UK Crude Oil Imports Exceed Production for First Time since 1978
by Jon Mainwaring
|Thursday, February 23, 2012
Energy statistics released by a UK government department Thursday showed that the country's imports of crude oil exceeded UK production for the first time since 1978.
The Department of Energy and Climate Change said that provisional data for 2011 showed that primary energy production fell by a record 14 percent, compared to 2010, to 136.3 million tons of oil equivalent, following sharp falls in output from the UK Continental Shelf as a result of maintenance activity and slowdowns.
On an annual basis, petroleum production was down by 17 percent, with gas production down by 20 percent.
However, DECC said that the UK remained a net exporter of petroleum products in 2011, with net exports of 5.2 million tons – the highest surplus since 2005.

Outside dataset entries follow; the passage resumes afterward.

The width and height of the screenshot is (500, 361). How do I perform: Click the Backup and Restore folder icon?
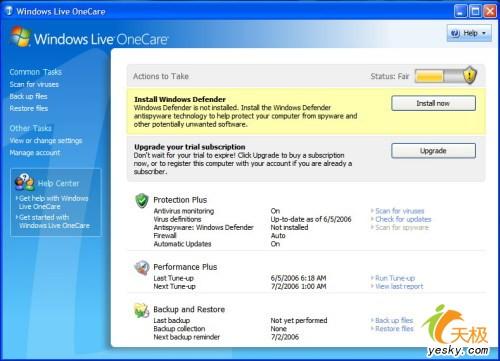142,310
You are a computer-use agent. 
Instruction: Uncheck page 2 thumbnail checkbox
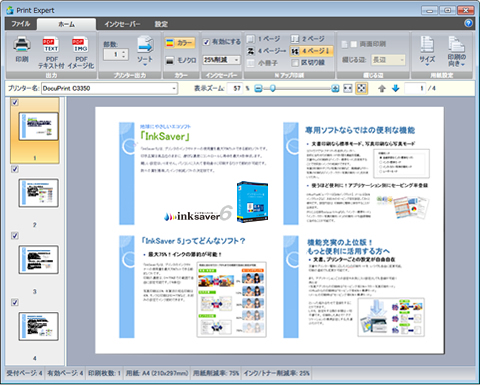point(15,169)
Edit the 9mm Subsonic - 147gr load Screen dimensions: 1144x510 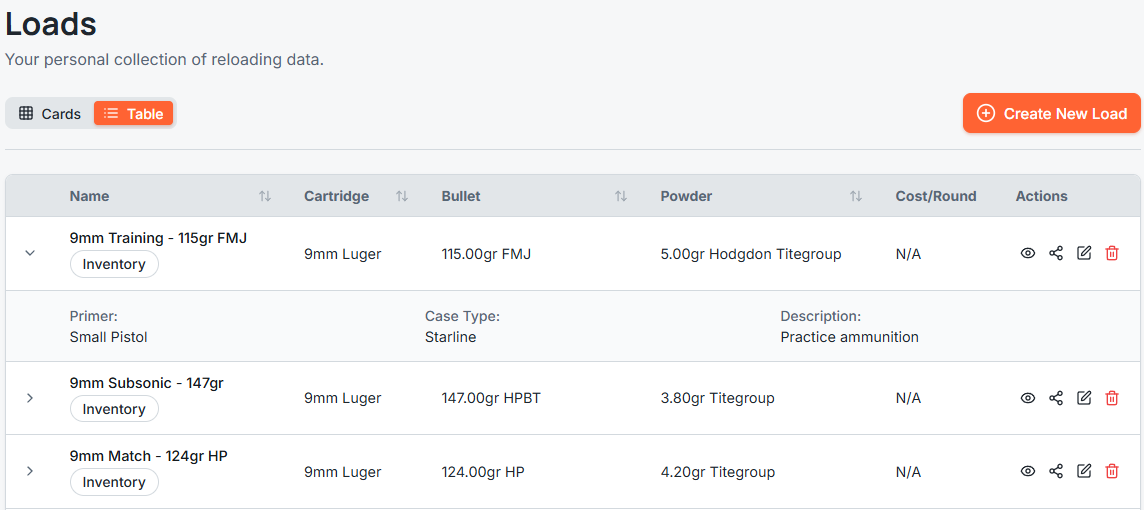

UK-produced gas in 2011 accounted for 54 percent of inputs to UK transmissions systems, but imports exceeded UK production for the first time.
Net import dependency increased to 48 percent. But despite lower UK production, gas exports were at record levels, higher even than when UK gas production peaked in 2000, said DECC.
Meanwhile, 2011 saw large increases in imports of liquefied natural gas (LNG), with imports from Qatar at similar levels to those for pipeline gas from Norway.
DECC added that UK gas demand was at its lowest level since 1995 due to a combination of milder weather and reduced use by generators.